Amsterdam itself was fun to explore. We saw lots of tulip bulbs for sale in weird colours like black and blue. Right next to those was the cannabis. Along the main shopping street, they had the “Smart Shop” selling a variety of drugs. There were Magic Mushrooms, Ecstasy and many I had never heard of, all displayed in the front window with easy to read explanations. Apparently, the employees are almost like pharmacists in their knowledge of the drugs.

We toured a couple of excellent art galleries. One is the Rijksmuseum and the other the Van Gogh museum. It really drove home the difference between the Renaissance art of the north and the south. Here everyone is fully clothed, sitting quietly for a portrait. The landscapes show typical activities the people engaged in with lots of small figures in every manner of movement. Contrast that with the fleshy nudes of the Italian Renaissance, draped suggestively across divans, twisting together in scenes of rape or violence with classical background scenery. Boudoir Passion vs. Family Values. Interesting the Red Light District wound up here.

Our walk through the Red Light District was less than thrilling. It was too early, I think so most of the displays were sleeping. The girls sit in windows dressed provocatively to attract customer attention. Apparently, a popular display can earn 500 euros/day before taxes. The ladies have to pay taxes because it is a legal profession here. There were some actual red lights on. I still don’t know where the “red light” comes from. In our wander we saw few ladies. I swear the ones we did see were men dressed as ladies. We did see many, many sex shops and fetish stores, a real eye-opener for the children. Initially we weren’t going to take them with us but we couldn’t figure out where to stash them while we wandered so we just let them come with. I think the leather studded dog mask was the item of most interest to the kids. We tried not to go too far with why THAT was there but instead focused on the hilarity of the whole thing. And no, we did NOT pick one up for Sparky.

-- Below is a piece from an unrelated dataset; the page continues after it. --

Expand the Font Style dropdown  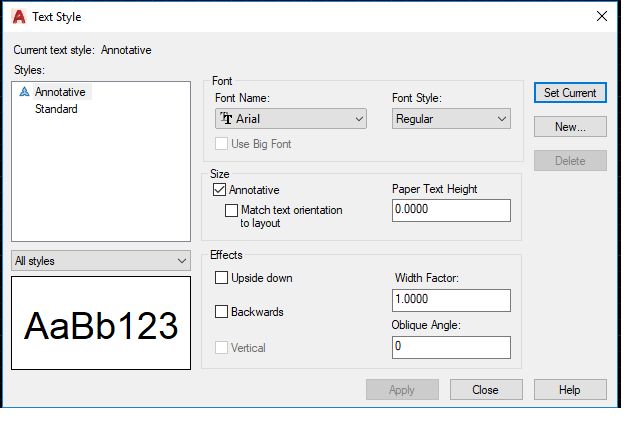pos(452,119)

Our first day on the streets, we were witness to a plague of insects. They looked like flying ants and were so thick in some areas that you didn’t want to open your mouth. People were screaming and batting at them. There must have been millions. The air was thick with the creatures and they clung everywhere. It was very unpleasant and everyone had to keep moving to avoid being completely covered. I’m pretty sure there’s something in the bible about that, isn’t there? Sodom and Gomorrah and all that? Pestilence and plagues on the sinners? At any rate, it only lasted for the day and even then, only in that one area (curiously close to the Red Light District).

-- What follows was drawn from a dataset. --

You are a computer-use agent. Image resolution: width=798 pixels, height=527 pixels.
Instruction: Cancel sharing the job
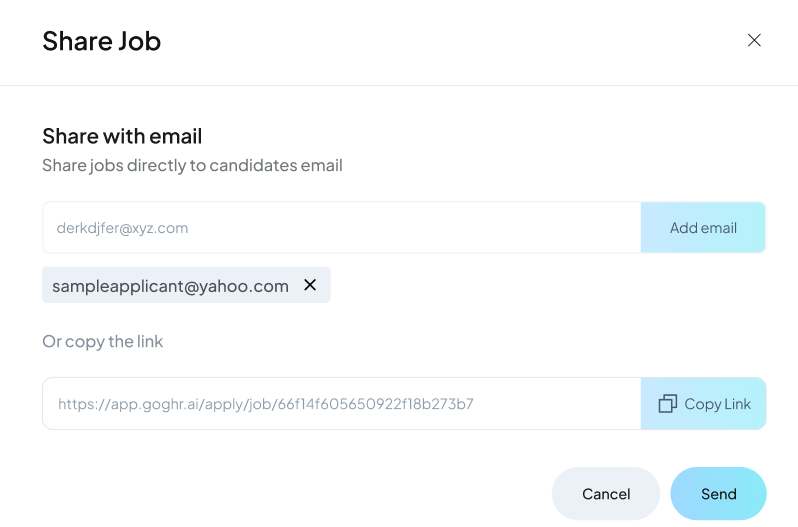[x=606, y=493]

Our last evening was spent at the Anne Frank House. This museum was very well done. We saw the bookcase that hid the entrance. We climbed the ladder-like staircases and trailed through the rooms where they lived for two years. We pondered who could have betrayed them; a question still unanswered. At the end, there was a room with video questions about ethical and moral issues surrounding racism today. The editor showed a film clip then posed a question and the audience had buttons to choose “agree” or “disagree”. The screens showed how the room had voted and then compared that to the statistics gathered over time. Our room would skew one way or the other and then the general statistics would bring it the answers to almost 50/50. It was fascinating to see how given these difficult moral issues our general population is divided. The questions were things like: Should “holocaust denial” groups be allowed to create pages on Facebook? and Should right-wing extremist groups be allowed to demonstrate? I asked if they had a copy of the DVD in the bookstore but they didn’t. The fellow there told me they had actually had some people very upset with the nature of the questions and answers and they were quite controversial. It was all very interesting.